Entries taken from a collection
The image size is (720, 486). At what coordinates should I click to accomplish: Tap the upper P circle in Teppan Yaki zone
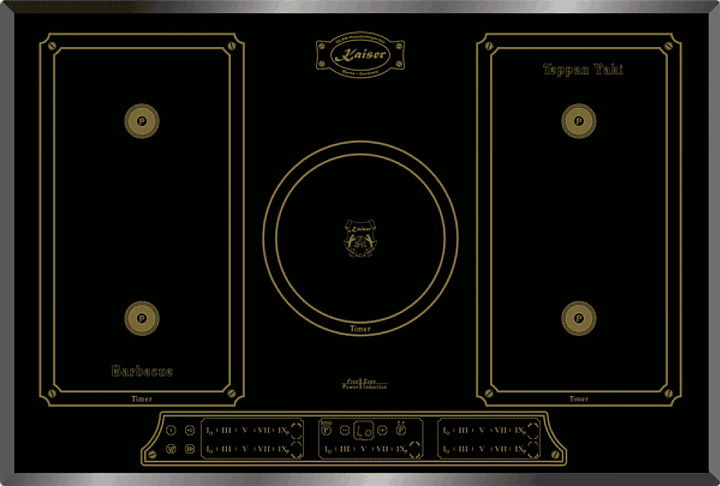pyautogui.click(x=576, y=120)
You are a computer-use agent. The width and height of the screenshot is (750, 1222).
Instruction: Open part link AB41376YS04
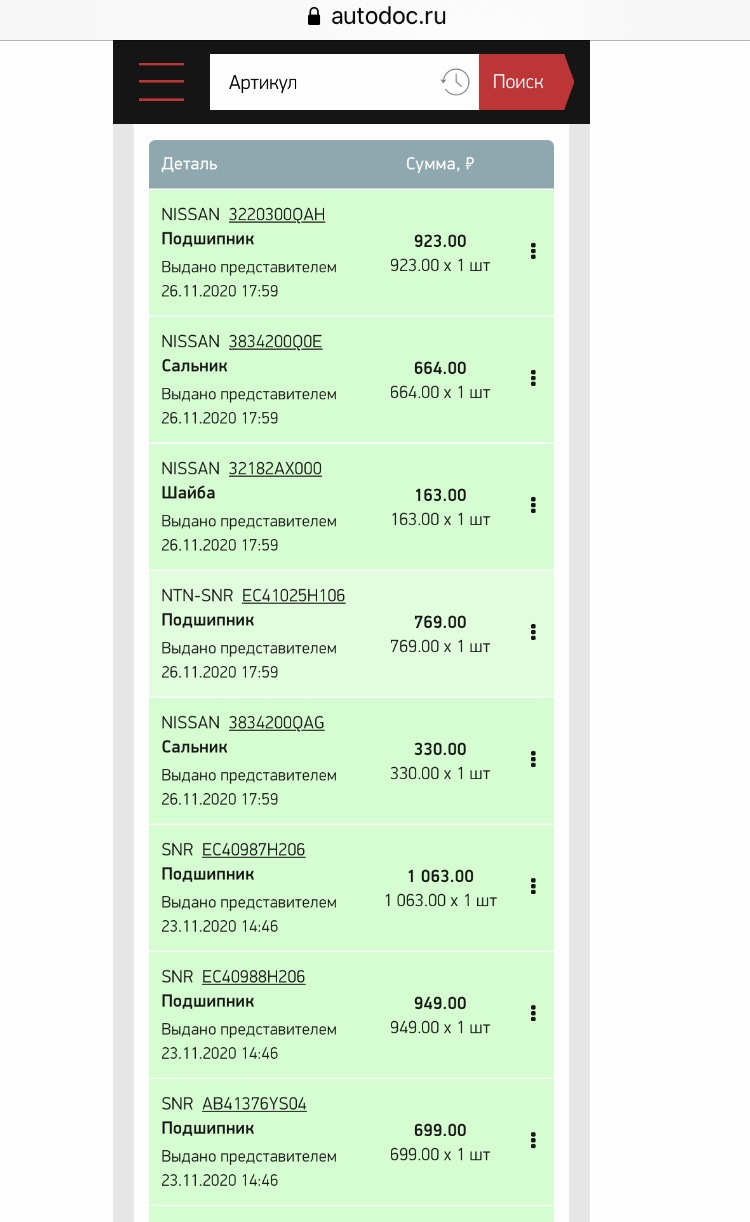pos(254,1104)
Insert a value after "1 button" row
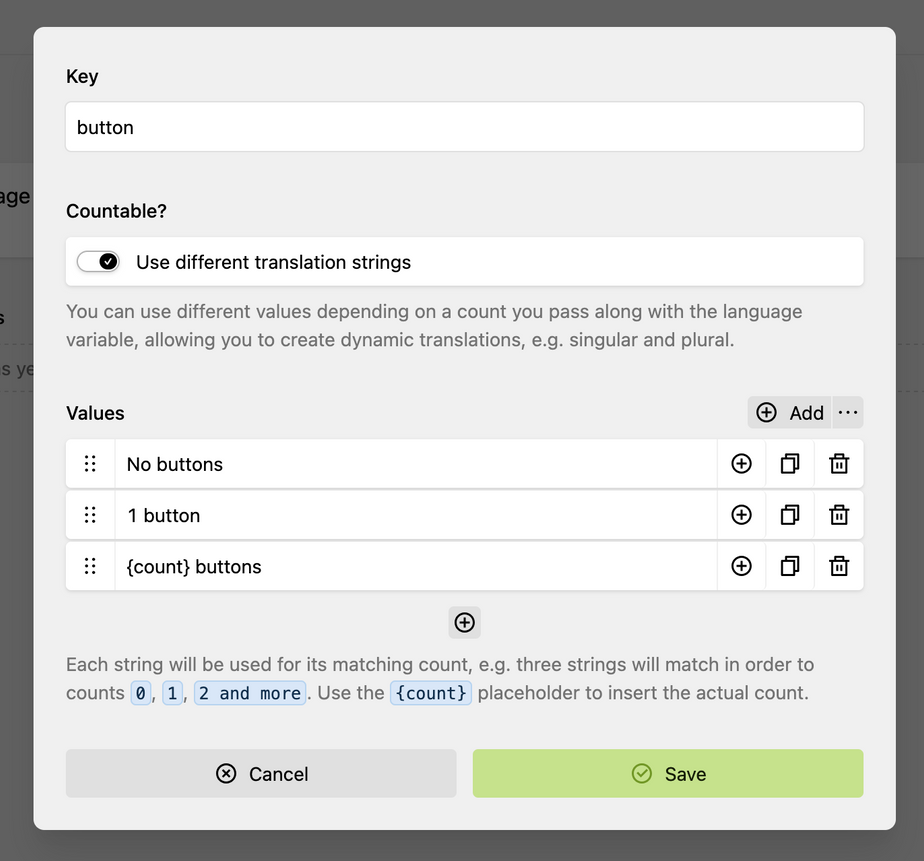 point(741,515)
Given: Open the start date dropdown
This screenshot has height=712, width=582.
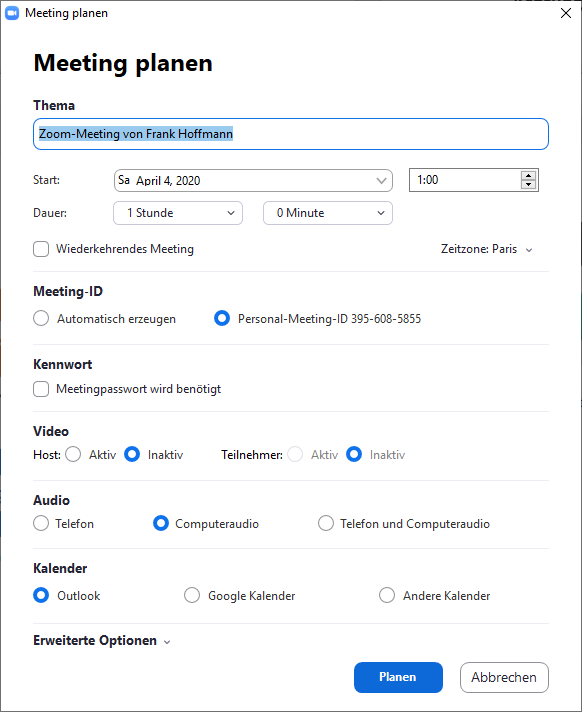Looking at the screenshot, I should pyautogui.click(x=253, y=180).
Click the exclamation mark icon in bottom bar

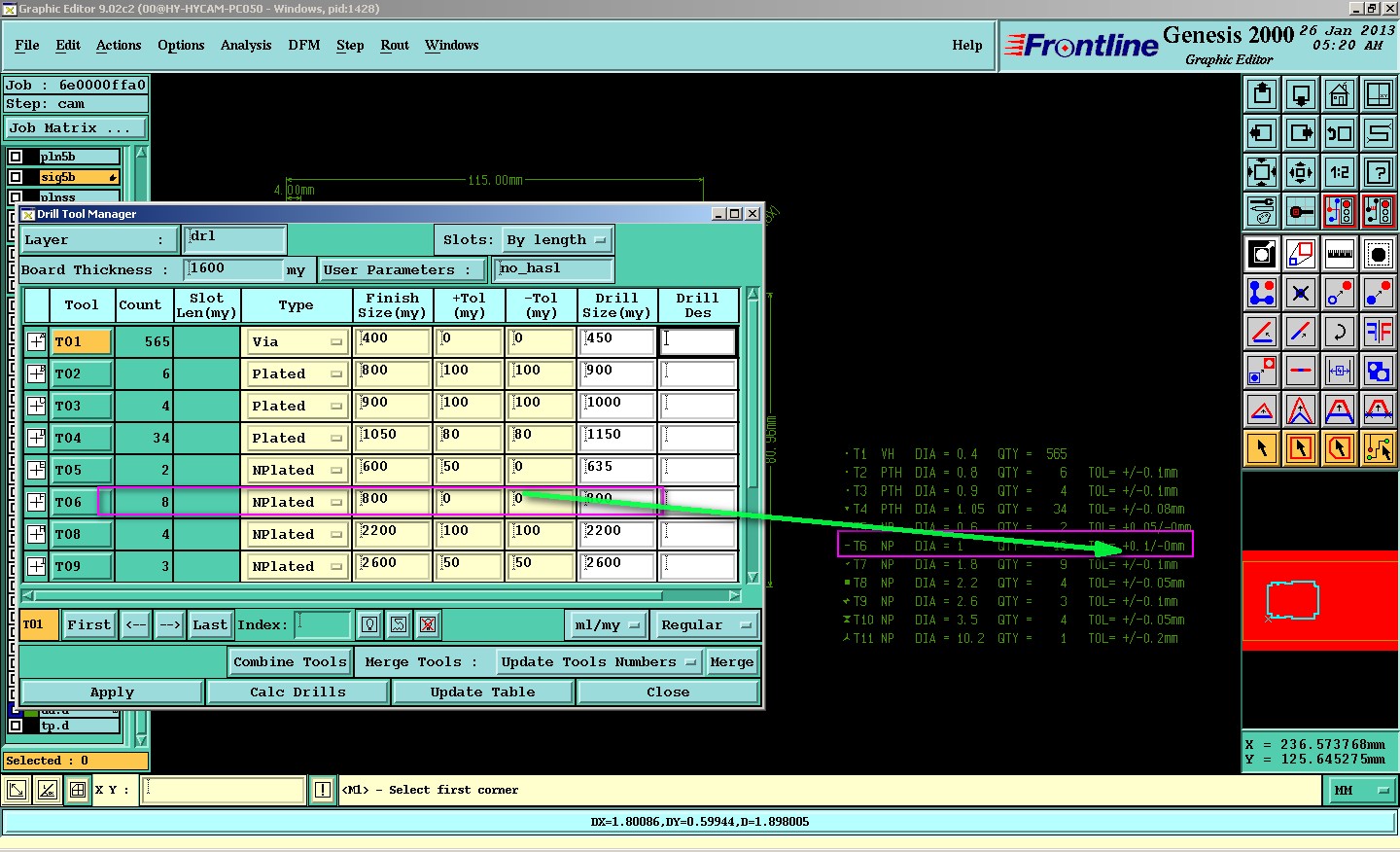[323, 791]
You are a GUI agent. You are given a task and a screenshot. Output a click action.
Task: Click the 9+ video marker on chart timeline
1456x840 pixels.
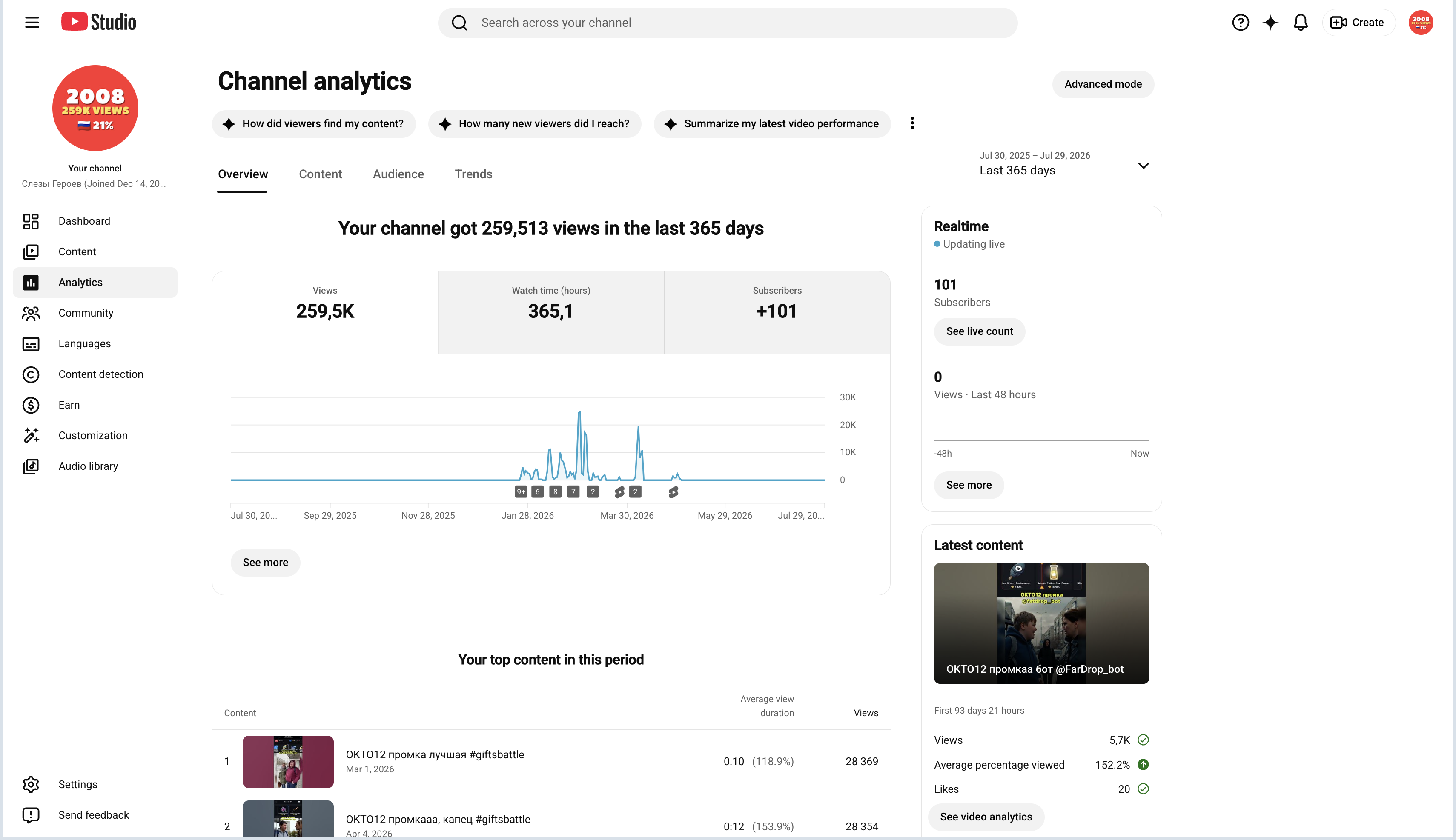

*Exercise details*. An exact copy of the entries above, with no pictures, is the required answer.

*Output of the task*.
The image size is (720, 486). At what coordinates should I click to accomplish: Tap the upper P circle in Teppan Yaki zone
pyautogui.click(x=576, y=120)
You are a computer-use agent. The width and height of the screenshot is (750, 1222).
Instruction: Open part link AB41376YS04
pos(254,1104)
Insert a value after "1 button" row
 point(741,515)
Given: Open the start date dropdown
This screenshot has height=712, width=582.
Looking at the screenshot, I should pyautogui.click(x=253, y=180).
Click the exclamation mark icon in bottom bar

[323, 791]
You are a GUI agent. You are given a task and a screenshot. Output a click action.
Task: Click the 9+ video marker on chart timeline
1456x840 pixels.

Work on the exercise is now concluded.